Paulinho pode ser suspenso por até seis meses por quebra de contrato

Publicado em segunda-feira, novembro 18, 2013 ·

Paulinho treinou normalmente nesta segunda-feira, em Porto Alegre (Foto: Richard Souza)
Paulinho treinou normalmente nesta segunda-feira, em Porto Alegre (Foto: Richard Souza)

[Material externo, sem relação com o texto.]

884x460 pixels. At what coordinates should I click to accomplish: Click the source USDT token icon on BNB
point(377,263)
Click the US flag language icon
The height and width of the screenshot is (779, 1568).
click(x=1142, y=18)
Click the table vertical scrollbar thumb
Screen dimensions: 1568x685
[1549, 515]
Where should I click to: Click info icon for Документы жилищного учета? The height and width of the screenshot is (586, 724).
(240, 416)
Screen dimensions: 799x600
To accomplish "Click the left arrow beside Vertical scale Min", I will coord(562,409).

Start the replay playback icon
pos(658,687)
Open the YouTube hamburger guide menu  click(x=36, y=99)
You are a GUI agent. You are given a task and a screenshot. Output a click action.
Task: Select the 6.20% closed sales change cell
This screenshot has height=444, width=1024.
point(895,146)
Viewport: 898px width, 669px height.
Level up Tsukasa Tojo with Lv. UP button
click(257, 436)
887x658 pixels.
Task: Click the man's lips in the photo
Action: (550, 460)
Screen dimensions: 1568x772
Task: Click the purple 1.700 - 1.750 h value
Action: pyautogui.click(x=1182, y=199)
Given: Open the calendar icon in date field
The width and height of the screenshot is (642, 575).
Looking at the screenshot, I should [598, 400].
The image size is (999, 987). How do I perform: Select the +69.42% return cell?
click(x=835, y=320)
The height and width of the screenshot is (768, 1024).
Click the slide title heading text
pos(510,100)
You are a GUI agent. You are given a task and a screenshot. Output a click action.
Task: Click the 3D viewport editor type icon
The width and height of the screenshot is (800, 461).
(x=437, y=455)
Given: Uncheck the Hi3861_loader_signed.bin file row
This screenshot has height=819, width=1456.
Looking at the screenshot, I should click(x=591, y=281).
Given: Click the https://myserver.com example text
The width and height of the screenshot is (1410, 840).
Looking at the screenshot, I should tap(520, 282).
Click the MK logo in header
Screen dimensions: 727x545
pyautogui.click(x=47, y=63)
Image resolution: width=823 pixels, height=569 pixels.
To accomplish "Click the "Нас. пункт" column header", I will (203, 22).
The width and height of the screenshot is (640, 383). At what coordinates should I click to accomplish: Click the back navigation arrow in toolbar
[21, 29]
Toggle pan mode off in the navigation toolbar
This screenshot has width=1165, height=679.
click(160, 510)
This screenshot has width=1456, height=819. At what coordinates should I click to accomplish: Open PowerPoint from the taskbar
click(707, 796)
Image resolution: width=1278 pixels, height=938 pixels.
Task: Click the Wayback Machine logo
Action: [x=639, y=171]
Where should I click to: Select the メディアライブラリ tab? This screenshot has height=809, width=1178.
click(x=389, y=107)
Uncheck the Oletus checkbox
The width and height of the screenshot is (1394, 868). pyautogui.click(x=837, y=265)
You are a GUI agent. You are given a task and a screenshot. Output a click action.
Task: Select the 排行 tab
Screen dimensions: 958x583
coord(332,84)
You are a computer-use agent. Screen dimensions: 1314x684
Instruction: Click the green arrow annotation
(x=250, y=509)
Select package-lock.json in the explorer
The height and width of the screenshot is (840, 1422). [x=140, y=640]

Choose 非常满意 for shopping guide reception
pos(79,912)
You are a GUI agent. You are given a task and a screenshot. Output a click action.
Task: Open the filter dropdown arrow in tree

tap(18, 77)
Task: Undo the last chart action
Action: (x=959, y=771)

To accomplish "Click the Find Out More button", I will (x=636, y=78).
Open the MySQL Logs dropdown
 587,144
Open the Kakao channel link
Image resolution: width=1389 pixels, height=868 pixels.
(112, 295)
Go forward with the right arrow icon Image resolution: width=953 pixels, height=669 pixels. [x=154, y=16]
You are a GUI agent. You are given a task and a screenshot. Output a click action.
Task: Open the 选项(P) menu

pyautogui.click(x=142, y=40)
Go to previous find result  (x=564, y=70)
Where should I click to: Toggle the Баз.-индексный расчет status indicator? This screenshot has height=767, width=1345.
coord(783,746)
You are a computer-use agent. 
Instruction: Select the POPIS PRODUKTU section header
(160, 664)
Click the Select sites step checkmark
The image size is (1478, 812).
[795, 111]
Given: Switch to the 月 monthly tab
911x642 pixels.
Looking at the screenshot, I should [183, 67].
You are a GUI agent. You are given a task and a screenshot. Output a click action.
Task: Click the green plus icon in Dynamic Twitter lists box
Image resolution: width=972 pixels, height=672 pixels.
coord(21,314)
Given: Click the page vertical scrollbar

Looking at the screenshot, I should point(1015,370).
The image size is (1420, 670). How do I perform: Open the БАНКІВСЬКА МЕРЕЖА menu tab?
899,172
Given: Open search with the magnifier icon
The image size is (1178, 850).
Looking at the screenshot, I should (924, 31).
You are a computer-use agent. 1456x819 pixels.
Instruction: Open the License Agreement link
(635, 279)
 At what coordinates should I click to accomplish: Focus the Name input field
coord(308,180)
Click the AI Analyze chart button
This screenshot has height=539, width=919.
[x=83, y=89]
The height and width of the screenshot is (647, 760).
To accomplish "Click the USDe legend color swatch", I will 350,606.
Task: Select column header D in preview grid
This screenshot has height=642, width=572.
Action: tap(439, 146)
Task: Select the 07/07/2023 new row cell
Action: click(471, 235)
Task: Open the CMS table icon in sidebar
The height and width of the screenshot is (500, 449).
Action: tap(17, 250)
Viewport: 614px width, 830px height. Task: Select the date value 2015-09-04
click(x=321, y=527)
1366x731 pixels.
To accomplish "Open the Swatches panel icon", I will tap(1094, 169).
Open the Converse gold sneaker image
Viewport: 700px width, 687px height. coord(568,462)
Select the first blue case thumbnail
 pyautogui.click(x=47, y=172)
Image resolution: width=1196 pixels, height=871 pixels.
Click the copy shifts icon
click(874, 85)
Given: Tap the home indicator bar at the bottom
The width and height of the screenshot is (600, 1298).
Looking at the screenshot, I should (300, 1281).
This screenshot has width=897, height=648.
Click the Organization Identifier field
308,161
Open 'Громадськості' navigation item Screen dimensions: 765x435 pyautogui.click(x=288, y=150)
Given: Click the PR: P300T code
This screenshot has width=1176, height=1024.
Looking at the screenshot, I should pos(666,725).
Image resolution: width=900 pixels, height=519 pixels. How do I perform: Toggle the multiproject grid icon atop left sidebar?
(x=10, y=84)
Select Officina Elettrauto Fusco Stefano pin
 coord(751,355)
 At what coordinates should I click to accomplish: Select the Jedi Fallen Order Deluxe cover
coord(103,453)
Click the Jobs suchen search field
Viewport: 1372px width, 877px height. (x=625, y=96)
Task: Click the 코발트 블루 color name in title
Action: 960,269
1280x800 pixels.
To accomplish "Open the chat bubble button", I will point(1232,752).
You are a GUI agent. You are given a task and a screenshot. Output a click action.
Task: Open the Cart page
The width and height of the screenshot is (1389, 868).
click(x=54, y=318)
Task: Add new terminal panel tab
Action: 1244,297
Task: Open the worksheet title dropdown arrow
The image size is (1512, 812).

Aposta mais bem sucedida do Flamengo na temporada, Paulinho tem sua contratação em definitivo muito bem encaminhada. Pelo menos, em tese. Por contrato, o Rubro-Negro teria somente que pagar R$ 1 milhão ao XV de Piracicaba para adquirir 60% dos direitos do atacante, emprestado até maio de 2014. A semana da decisão da Copa do Brasil, no entanto, começou com uma notícia que pode colocar em dúvida o futuro do jogador: a possibilidade de punição na Fifa que o afastaria por seis meses do gramado por problemas contratuais na temporada passada. As chances disso acontecer, por sua vez, são remotas e não há qualquer previsão para que o caso seja julgado, o que não coloca em risco a participação do atleta na decisão da Copa do Brasil.

Em 2012, Paulinho já defendia o clube do interior de São Paulo quando foi emprestado ao Ludogorets Razgrad, da Bulgária, por seis meses. A passagem pela Europa, porém, não durou muito, e o atacante retornou ao XV alegando problema de adaptação. O episódio fez com que os búlgaros o acionassem na Fifa por quebra de vínculo, solicitando o pagamento de uma indenização de aproximadamente R$ 610 mil e a suspensão do atleta por 180 dias. Punições previstas pelo estatuto da entidade, mas que não devem ser aceitas em sua totalidade, na opinião do advogado Marcos Motta, especialista no tema.

Muita coisa é levada em conta pela Fifa e há casos excepcionais. Não acredito que o Paulinho seja punido de forma disciplinar

Marcos Motta, advogado

– Não conheço o caso. Contratos de trabalho quebrados em curso são passíveis de indenização. Acrescido a isso, se isso acontecer nos dois anos iniciais, há a possibilidade de suspensão por até seis meses. Mas muita coisa é levada em conta pela Fifa e há casos excepcionais. Não acredito que o Paulinho seja punido de forma disciplinar, até pelo período do vínculo e o valor da indenização.

Motta deixou claro ainda que o Flamengo não corre risco de ser punido no caso por não ter sido o clube para o qual Paulinho se transferiu após desistir de permanecer na Bulgária. Sendo assim, caso a Fifa entenda que o jogador foi induzido por alguém, este teria sido o XV de Piracicaba. O Rubro-Negro, por sua vez, não tinha conhecimento do imbróglio.

– Esse é assunto é novidade. Fomos pegos de surpresa com essa informação. Se surgir realmente, vamos acionar o departamento jurídico, mas o jogador está registrado e legalizado. Não há qualquer tipo de problema – apressou em esclarecer o diretor executivo Paulo Pelaipe, que revelou também não ter sido alertado da possibilidade pelo XV de Piracicaba.

Tranquilo, XV revela acordo entre Paulinho e búlgaros

Contratado pelos paulistas para tratar do caso, o advogado Leonardo Andreotti compartilha da opinião de Marcos Motta e não acredita na suspensão de Paulinho. De acordo com o representante, o retorno do jogador ao Brasil aconteceu com o aval do clube búlgaro.

– A Fifa tem um código que trata das questões trabalhistas em relação clube/atleta, direta ou indiretamente e preza pelo bem do jogo, ou seja, pelo cumprimento do contrato. Acontece que o Paulinho foi contratado, mas chegou lá e, por conta de problemas, não quis permanecer. O Paulinho e o presidente do clube acordaram dissolução do contrato, que já era sem validade. O XV foi surpreendido, bem como o Paulinho, quando eles acionaram a Fifa. Ficou claro que foi um acordo mútuo, que asseguram o rompimento consensual. O clube alega que o Paulinho agiu com má fé e que houve um rompimento unilateral. Isso não procede. Temos toda (documentação) a quebra de contrato detalhada e, inclusive, anexamos tudo nas provas que foram enviadas à Fifa. Não temos previsão de julgamento. Por isso, ainda não existe uma definição. Acredito que não teremos problema algum. O XV não deixaria o Flamengo ser prejudicado. Existe a possibilidade de ele ser punido, mas é remota. Isso existe, mas é bem difícil acontecer por conta da definição de que foi um acordo mútuo, entre as partes envolvidas.